Gianni Amelio (France/Italie/Suisse 2006 - distributeur : Cinéart)

Ling Tai, Sergio Castellito

103 min.
23 mai 2007
LA STELLA CHE NON C'E (L'ETOILE IMAGINAIRE)

Il y a des moments de cinéma magiques. Parce qu’ils induisent, au plus profond de vous, des ondes de quiétude. Parce qu’ils vous rendent plein de gratitude à l’égard des cinéastes, du moins aux meilleurs d’entre eux, d’avoir compris, comme Pessoa l’avait fait avec la littérature, que « les livres (les films) prouvent que la vie ne suffit pas ». Qu’il faut parfois l’éclairer d’un autre point de vue. Celui d’une caméra tendre et modeste.

En Italie, des chinois rachètent une aciérie. Vincenzo Buonvolonta , le responsable chargé de la maintenance de son haut-fourneau, part en Chine et tente de retrouver, entre Shangai, Wuhan et Chongqing, les acheteurs pour leur signaler une anomalie dans son fonctionnement.

Très vite cette quête, commencée avec la détermination qui préside aux road-movies, devient autre chose de plus grave et de plus intime, proche de la transsubstantiation d’un esprit.

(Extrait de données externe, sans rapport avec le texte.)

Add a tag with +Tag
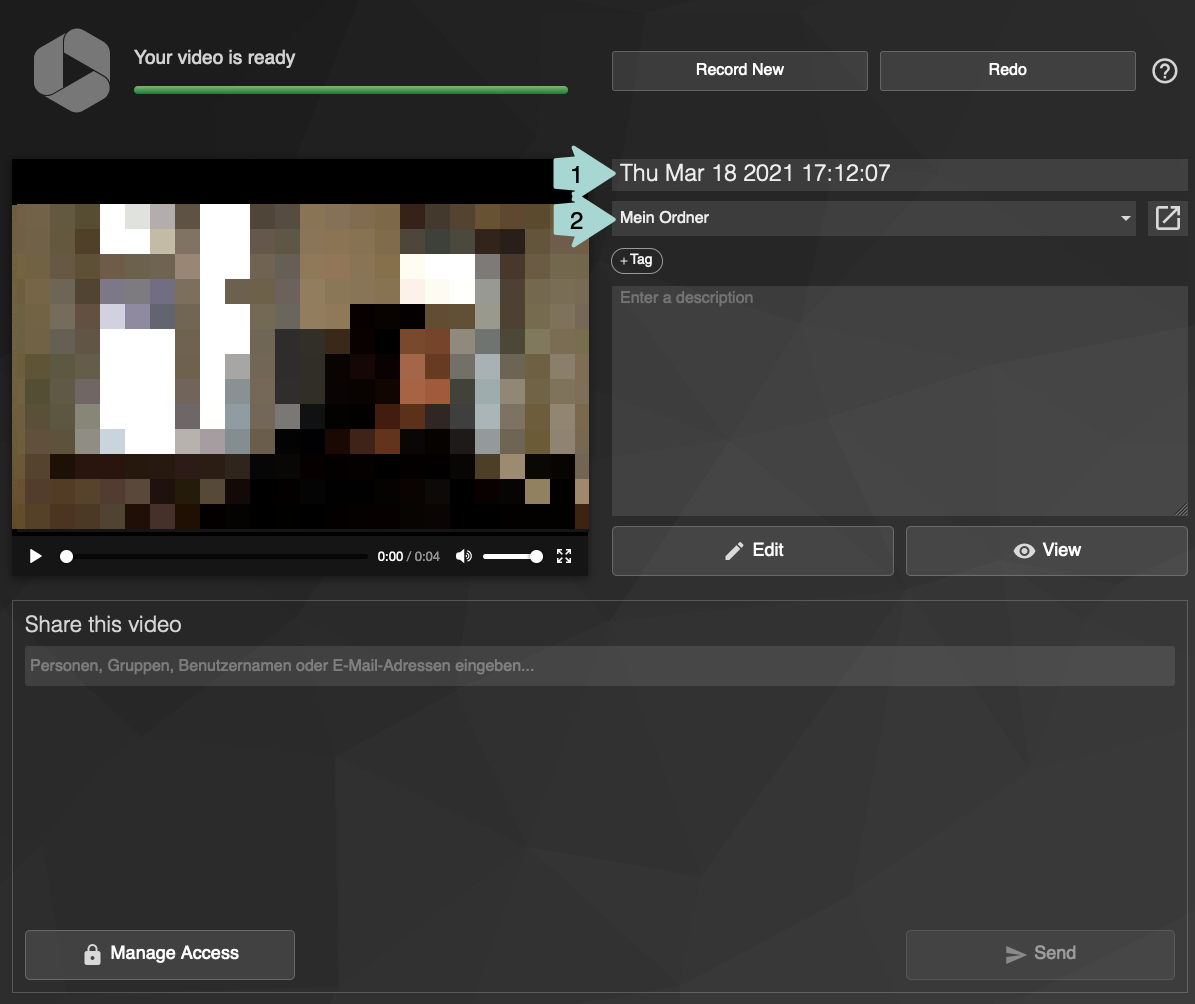(637, 260)
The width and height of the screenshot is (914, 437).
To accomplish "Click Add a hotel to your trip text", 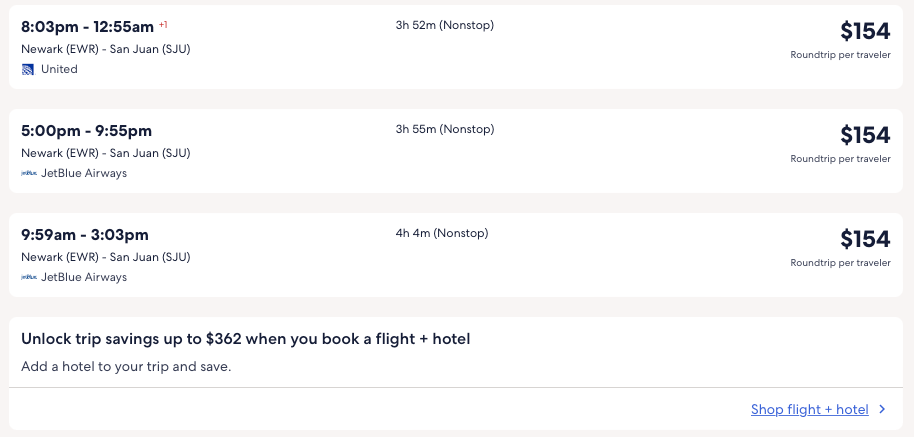I will (x=126, y=366).
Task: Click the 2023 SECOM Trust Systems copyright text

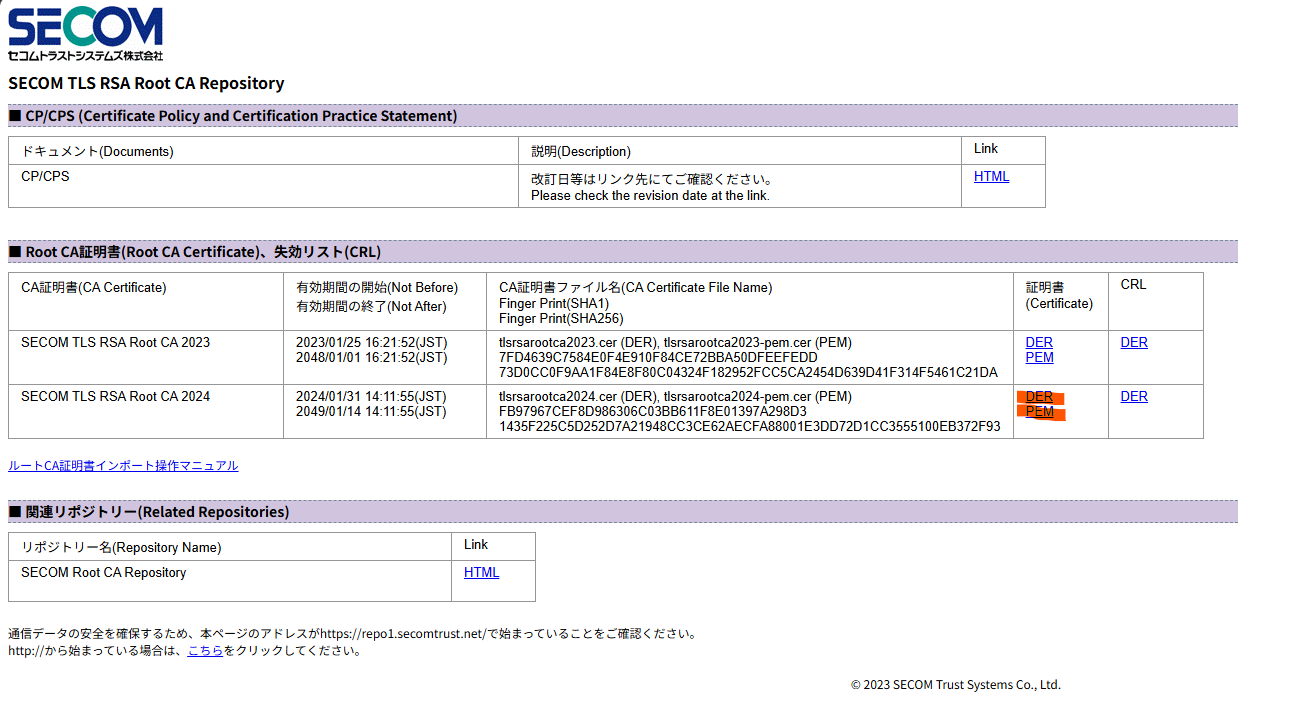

Au spleen d’être loin de chez lui, s’ajoute, pour Vincenzo, au fur et à mesure d’un voyage qui s’inscrit dans le cœur d’une Chine immense, en pleine mutation et bien moins victorieuse que les clichés collés à la modernité tapageuse de ses grandes métropoles, une lente et effarée prise de conscience d’un monde où il n’est rien. Où l’Italie a cessé, depuis longtemps, d’être un pion signifiant.

Cet aperçu de ce que pourrait être notre avenir mondialisé, écartelé entre effervescence et solitude, entre beauté et saccages de la nature, Gianni Amelio a choisi d’en souligner les contradictions avec un mélancolique altruisme.

Pas de pointages de doigt accusateur, d’explications pesant des tonnes, juste des touches d’idéalisme désenchanté pour accompagner le périple d’un honnête homme, au sens moral que les Lumières donnaient à cette expression, qui découvrira que voyager est moins important que trouver celle auprès de laquelle déposer son cœur et ses espérances.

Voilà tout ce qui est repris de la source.